Seja como for, os últimos tempos haviam sido pacíficos e só quando Gomes Nunes chegou atrasado para o baptizado de mais um neto pressenti o fim do remanso. O meu sogro vinha afogueado, mas solitário, pois Elvira Peres Trava recusara-se a comparecer, alegando que a família Trava jamais iria pacificar as suas querelas com o Condado Portucalense. Contudo, bem mais preocupantes do que os amuos de minha sogra eram as notícias que o seu marido nos trazia: Virgem Santíssima, o Trava quer a guerra!, contou Gomes Nunes. E Afonso VII quer banir-me e tirar-me Toronho! Ao ouvir tais palavras, Afonso Henriques exclamou: esses territórios são meus, não de meu primo! O velho sonho de dominar a Baixa Galiza, que nascera com o conde Henrique e com sua mãe, voltava a contagiá-lo e, surpreendentemente, também à sua amada. Agora que já dera um menino ao príncipe de Portugal, Chamoa Gomes aspirava a mais. Sendo também uma Trava, tinha um pé na Galiza e outro em Portugal e podia reinar em ambos os territórios, ajudando de caminho o seu pai, Gomes Nunes, a permanecer na posse de Toronho. O imperador não nos pode tirar Tui!, protestou ela.
A seu lado, o embevecido príncipe de Portugal concordou, declarando que assim se fundiam dois desejos antigos: o dele, de reinar na Baixa Galiza, e o dela, de ser rainha desde Compostela até Leiria. Agradada, Chamoa saiu, pacificada, da sala do castelo, acompanhada pela minha Maria, por Teresa Celanova e pelo grupo de crianças. Porém, mal estas se deixaram de ouvir levantou-se uma voz opositora de tantos devaneios. Era Egas Moniz. Tendes ambição a mais! Meu pai assistira à longa guerra que consumia a Galiza, trespassada por conflitos sangrentos entre o arcebispo Gelmires, os Trava, dona Teresa e sua irmã, a louca rainha Urraca, mãe de Afonso VII. Reeditar tais desgraças afigurava-se intolerável para um pacificador nato, que abominava lutas entre cristãos e sempre defendera que o Sul era o nosso sublime desígnio. Conquistai antes Santarém e Lisboa, pois só assim o papa e o imperador vos farão rei!, afirmou Egas Moniz.

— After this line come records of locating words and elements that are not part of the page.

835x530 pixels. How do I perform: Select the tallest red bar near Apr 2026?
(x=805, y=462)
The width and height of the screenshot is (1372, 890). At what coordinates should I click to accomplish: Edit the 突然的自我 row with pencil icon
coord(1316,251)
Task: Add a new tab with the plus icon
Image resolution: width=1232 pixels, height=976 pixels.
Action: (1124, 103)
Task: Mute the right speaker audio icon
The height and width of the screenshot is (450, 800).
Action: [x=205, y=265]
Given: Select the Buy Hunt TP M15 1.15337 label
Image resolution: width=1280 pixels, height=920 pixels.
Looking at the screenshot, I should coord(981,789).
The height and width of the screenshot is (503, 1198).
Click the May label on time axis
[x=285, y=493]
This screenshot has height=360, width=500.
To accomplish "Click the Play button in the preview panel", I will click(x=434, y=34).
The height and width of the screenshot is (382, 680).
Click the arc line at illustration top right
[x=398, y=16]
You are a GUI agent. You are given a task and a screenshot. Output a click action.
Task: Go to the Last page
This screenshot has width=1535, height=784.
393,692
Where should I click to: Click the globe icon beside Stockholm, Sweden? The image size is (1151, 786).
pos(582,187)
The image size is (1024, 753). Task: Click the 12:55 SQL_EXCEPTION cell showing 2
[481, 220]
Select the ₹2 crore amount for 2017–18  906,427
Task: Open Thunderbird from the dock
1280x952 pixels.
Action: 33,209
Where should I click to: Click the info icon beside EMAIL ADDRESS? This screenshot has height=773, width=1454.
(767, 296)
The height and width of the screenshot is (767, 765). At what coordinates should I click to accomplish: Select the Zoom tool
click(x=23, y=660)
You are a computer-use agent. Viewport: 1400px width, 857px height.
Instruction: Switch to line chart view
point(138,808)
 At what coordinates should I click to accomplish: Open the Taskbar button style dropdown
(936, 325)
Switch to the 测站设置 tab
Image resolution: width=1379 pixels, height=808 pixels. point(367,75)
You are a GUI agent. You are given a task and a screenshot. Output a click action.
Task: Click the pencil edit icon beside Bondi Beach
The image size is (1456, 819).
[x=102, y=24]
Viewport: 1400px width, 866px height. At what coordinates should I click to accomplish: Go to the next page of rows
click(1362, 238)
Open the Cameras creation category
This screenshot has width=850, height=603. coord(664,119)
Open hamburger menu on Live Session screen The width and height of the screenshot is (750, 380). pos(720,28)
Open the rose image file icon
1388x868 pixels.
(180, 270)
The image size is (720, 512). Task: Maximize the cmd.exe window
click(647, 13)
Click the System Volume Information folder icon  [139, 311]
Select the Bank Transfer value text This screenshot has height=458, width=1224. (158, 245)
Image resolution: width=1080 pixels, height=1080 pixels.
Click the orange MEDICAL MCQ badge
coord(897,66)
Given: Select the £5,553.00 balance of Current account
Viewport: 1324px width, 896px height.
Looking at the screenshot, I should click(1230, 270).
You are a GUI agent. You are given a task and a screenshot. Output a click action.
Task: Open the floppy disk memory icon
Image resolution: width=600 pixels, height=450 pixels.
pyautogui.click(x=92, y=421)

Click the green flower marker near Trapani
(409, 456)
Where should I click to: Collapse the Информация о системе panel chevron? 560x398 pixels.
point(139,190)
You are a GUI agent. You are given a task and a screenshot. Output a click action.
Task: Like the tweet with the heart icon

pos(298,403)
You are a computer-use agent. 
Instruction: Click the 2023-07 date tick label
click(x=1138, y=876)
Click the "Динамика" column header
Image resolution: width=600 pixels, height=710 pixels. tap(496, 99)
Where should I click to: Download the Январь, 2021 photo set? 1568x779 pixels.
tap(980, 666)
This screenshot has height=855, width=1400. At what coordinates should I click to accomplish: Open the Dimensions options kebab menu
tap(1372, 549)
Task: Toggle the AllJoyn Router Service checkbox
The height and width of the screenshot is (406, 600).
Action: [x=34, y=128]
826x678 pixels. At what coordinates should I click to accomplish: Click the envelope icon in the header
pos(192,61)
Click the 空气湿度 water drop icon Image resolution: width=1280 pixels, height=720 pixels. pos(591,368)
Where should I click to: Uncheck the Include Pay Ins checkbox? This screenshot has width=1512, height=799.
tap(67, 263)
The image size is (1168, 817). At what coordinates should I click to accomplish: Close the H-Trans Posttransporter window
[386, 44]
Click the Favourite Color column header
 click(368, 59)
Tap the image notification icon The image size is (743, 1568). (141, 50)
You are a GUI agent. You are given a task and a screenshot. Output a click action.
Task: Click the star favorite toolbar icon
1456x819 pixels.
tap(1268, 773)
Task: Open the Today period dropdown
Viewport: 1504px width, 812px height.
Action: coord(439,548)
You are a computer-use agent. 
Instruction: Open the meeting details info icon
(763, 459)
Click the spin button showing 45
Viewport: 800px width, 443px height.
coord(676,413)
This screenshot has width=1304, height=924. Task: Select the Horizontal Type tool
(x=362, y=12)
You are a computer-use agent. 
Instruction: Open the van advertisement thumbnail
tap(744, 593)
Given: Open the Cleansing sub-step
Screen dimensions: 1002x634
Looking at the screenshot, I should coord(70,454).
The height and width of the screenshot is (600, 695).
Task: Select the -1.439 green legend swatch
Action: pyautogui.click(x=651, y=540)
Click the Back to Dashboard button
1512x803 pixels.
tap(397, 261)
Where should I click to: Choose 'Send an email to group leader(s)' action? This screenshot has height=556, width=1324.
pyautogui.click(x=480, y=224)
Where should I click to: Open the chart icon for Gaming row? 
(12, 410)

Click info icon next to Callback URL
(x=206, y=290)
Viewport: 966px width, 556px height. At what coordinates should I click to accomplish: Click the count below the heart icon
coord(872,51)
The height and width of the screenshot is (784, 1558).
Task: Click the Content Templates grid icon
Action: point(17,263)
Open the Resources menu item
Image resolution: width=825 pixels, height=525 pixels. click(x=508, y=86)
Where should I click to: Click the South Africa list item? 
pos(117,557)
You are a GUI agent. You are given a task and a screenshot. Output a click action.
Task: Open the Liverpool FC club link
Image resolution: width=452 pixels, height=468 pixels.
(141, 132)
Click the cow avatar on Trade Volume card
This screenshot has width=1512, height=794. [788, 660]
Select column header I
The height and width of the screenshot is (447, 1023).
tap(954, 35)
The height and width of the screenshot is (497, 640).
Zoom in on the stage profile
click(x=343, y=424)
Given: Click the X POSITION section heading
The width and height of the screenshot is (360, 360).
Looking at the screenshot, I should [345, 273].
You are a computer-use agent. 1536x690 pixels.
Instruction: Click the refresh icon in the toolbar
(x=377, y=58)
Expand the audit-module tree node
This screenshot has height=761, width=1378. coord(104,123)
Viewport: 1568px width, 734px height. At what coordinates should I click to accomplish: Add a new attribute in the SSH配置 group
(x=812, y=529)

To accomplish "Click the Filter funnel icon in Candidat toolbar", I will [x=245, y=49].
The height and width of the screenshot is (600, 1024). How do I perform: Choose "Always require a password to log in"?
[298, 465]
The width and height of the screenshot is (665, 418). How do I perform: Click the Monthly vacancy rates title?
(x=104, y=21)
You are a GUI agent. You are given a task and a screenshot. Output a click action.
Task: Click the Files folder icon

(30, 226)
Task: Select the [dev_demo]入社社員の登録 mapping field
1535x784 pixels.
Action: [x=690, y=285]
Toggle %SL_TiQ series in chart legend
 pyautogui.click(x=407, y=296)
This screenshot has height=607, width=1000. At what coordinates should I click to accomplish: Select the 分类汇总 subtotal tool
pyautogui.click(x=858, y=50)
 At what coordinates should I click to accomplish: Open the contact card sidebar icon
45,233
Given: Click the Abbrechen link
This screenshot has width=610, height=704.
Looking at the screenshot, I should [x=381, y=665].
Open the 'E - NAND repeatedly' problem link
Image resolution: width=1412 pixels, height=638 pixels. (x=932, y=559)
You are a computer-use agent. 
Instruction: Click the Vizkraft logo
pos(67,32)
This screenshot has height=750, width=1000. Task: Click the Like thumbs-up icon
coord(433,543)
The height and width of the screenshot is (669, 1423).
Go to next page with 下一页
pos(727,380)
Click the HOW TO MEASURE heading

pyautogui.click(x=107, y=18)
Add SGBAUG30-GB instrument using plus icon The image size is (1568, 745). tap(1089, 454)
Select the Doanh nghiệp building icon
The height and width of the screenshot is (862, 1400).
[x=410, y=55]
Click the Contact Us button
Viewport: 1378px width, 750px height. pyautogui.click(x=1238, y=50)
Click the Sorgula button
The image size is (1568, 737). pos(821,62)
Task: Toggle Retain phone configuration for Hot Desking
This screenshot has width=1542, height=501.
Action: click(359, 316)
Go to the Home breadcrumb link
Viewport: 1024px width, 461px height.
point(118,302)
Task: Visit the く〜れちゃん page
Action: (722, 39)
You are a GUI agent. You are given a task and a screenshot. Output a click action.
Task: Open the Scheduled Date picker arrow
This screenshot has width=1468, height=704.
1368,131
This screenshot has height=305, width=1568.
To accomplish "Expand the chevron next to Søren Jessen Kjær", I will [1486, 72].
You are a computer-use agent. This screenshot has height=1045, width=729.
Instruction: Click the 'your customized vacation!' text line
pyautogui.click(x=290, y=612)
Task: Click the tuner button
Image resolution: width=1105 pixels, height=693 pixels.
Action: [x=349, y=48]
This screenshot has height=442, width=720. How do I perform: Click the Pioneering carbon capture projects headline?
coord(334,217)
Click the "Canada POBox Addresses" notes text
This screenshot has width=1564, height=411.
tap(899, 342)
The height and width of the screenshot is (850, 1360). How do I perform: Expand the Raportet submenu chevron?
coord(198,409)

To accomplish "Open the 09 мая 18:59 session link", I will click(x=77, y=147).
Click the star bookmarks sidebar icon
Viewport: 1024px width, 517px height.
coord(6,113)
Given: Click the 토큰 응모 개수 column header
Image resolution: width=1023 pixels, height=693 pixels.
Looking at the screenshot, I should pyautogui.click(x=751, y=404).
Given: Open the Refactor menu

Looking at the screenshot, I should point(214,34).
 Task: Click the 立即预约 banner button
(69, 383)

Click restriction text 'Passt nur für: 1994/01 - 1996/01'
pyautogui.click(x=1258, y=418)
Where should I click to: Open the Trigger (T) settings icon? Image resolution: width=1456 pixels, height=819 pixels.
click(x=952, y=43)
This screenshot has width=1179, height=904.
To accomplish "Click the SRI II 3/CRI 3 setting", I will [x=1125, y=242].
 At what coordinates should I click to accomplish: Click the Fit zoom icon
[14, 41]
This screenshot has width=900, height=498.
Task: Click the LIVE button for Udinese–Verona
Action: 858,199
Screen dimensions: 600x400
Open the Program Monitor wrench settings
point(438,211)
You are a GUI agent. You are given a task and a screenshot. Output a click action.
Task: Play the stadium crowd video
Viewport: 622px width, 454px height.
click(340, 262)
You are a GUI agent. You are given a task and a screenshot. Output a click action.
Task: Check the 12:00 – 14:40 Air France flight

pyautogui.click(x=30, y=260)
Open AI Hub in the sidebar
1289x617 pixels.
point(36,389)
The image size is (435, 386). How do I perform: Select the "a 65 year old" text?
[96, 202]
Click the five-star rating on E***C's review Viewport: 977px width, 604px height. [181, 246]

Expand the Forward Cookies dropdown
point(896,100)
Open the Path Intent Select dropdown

O atribulado dilema que atravessara a nossa última década persistia. Qual a prioridade portucalense? O Sul, a luta contra os mouros? Ou o Norte, a união com a Galiza? O pacto de Tui fora cristalino, a faixa galega a norte do rio Minho não pertencia a Afonso Henriques, mas o príncipe de Portugal moía cada vez mais a irritação de ter assinado tal compromisso num momento de fragilidade. Já meu pai, embora defendesse que Afonso Henriques tinha direito a reinar no Condado Portucalense e na Baixa Galiza, considerou que ele devia apresentar essas justas pretensões de forma pacífica, procurando a aprovação do primo. A melhor estratégia era avançar no Sul, lutando contra os mouros, ajudando assim a investida paralela do imperador na Andaluzia e caindo nas boas graças do papa. Além disso..., murmurou Egas Moniz, olhando para a porta por onde há pouco saíra Chamoa. Tendes de pensar numa esposa real!» In Domingos Amaral, Assim Nasceu Portugal, A Intriga de Compostela, Oficina do Livro, Casa das Letras, 2017, ISBN 978-989-741-713-9.